(DATA FOR THE TASK)

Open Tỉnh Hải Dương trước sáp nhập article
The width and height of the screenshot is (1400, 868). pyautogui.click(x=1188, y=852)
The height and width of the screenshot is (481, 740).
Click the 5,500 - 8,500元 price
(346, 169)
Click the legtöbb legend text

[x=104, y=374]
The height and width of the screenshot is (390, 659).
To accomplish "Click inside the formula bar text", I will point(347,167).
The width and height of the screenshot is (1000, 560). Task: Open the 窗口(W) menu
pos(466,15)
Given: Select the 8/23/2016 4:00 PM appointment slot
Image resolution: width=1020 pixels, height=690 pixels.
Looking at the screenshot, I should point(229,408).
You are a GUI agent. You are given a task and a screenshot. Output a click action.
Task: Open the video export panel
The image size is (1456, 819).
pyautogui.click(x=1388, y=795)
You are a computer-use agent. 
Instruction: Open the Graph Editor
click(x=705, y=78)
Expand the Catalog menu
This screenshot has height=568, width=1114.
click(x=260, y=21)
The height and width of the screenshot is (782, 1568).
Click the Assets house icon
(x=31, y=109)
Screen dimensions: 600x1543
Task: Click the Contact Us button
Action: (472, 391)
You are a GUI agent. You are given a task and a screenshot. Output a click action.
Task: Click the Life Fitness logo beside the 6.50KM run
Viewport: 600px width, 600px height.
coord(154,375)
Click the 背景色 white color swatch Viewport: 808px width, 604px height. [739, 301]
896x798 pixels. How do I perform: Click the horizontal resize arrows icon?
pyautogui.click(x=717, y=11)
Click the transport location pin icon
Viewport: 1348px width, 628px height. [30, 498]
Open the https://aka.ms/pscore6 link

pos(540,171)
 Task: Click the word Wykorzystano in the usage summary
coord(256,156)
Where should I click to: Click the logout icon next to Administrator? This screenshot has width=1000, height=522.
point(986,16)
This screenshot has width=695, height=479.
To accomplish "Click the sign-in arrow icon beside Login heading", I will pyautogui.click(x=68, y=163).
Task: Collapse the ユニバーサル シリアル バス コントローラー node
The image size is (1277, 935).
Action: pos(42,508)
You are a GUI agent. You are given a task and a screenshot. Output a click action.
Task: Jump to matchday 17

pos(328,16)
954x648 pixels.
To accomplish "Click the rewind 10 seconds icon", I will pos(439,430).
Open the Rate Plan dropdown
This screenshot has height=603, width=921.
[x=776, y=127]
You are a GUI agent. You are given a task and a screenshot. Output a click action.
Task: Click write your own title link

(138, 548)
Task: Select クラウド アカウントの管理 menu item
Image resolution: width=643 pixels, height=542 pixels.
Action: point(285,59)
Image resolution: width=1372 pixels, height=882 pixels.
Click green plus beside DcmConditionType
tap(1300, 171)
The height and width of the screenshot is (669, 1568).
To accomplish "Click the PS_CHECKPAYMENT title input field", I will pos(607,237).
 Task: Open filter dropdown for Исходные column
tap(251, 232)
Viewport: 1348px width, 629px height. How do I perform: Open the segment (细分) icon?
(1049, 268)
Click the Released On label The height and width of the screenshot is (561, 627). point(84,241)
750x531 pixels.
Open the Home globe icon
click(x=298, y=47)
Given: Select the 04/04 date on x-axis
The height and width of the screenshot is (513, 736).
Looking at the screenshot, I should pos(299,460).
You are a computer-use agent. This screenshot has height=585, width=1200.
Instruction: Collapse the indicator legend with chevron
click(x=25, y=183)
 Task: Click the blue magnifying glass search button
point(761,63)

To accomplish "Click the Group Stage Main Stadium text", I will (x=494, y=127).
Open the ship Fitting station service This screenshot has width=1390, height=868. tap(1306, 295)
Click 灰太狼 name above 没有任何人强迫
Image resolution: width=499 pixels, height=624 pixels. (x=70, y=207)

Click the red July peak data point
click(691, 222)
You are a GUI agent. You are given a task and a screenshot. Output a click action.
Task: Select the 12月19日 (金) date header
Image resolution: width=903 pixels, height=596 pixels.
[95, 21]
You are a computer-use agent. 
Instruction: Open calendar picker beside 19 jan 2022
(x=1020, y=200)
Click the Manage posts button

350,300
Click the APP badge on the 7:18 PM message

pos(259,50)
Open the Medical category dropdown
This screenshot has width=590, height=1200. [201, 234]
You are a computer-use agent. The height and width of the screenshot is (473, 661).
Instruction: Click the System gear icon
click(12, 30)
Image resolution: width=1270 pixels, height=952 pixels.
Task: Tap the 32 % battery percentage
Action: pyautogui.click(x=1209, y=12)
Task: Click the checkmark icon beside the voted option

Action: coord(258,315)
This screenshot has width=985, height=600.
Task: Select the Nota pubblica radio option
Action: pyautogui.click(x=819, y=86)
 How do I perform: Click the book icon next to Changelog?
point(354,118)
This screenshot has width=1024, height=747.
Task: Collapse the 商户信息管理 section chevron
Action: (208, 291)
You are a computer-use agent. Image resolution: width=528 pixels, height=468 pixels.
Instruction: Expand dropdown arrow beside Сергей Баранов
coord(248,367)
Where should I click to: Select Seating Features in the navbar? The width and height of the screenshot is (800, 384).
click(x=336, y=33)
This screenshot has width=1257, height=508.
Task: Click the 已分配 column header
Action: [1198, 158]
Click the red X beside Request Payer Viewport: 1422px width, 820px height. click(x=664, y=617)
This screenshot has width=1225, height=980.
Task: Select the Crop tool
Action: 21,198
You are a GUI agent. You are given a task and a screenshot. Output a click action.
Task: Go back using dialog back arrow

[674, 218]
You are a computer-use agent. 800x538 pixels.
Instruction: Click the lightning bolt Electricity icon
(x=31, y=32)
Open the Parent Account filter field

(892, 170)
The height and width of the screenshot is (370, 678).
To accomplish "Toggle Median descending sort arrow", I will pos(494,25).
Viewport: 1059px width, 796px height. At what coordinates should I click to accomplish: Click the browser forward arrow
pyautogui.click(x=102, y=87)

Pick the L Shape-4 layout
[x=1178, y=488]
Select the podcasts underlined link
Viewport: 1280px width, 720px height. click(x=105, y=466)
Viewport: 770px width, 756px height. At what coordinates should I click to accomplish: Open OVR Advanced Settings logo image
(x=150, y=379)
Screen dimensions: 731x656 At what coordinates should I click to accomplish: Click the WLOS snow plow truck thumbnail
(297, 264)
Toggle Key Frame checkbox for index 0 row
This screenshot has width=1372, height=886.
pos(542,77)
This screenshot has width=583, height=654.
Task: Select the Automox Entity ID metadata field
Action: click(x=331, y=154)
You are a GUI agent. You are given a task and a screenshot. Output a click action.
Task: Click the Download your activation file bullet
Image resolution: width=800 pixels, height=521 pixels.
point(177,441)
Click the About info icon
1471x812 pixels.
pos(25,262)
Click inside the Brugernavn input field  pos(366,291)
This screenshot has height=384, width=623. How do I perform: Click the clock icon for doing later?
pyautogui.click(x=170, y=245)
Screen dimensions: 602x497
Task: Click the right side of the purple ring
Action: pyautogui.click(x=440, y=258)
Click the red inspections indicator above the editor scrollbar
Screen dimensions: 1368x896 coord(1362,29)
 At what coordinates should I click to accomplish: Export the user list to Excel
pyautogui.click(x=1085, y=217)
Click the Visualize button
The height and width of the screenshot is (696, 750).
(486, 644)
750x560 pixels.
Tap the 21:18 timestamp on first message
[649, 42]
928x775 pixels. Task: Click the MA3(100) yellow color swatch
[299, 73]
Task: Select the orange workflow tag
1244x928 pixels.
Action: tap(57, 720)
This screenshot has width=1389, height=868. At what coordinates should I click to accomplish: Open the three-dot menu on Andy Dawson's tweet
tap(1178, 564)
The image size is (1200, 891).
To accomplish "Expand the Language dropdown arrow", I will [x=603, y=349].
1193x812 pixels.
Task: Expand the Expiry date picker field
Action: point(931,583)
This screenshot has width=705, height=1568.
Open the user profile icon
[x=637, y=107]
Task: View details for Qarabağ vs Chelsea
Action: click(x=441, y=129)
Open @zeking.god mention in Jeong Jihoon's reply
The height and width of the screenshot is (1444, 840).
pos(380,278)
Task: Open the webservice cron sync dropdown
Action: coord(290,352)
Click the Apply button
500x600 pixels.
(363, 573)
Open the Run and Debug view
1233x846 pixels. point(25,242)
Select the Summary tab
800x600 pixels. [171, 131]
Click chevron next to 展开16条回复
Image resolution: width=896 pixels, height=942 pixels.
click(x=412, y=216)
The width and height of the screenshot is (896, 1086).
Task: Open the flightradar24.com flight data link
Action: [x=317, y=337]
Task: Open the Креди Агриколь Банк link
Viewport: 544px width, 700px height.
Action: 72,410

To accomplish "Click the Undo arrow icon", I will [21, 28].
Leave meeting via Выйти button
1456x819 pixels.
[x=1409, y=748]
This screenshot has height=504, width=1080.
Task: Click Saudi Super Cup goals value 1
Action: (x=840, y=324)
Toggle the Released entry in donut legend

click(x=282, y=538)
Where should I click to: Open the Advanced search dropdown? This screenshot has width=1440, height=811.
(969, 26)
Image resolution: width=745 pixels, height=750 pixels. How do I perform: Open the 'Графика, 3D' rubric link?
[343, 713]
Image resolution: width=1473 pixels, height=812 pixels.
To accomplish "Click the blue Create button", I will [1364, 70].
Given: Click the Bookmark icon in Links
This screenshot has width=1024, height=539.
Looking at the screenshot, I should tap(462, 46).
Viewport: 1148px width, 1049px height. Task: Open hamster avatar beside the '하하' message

(End DATA FOR THE TASK)

**ASSIGNMENT**
Wherever the word "computer" appears in the entries above, copy that whole line.

**YOUR SOLUTION**
You are a computer-use agent. 
You are a computer-use agent. This screenshot has height=585, width=1200.
You are a computer-use agent. 
You are a computer-use agent. The height and width of the screenshot is (473, 661).
You are a computer-use agent. Image resolution: width=528 pixels, height=468 pixels.
You are a computer-use agent. 800x538 pixels.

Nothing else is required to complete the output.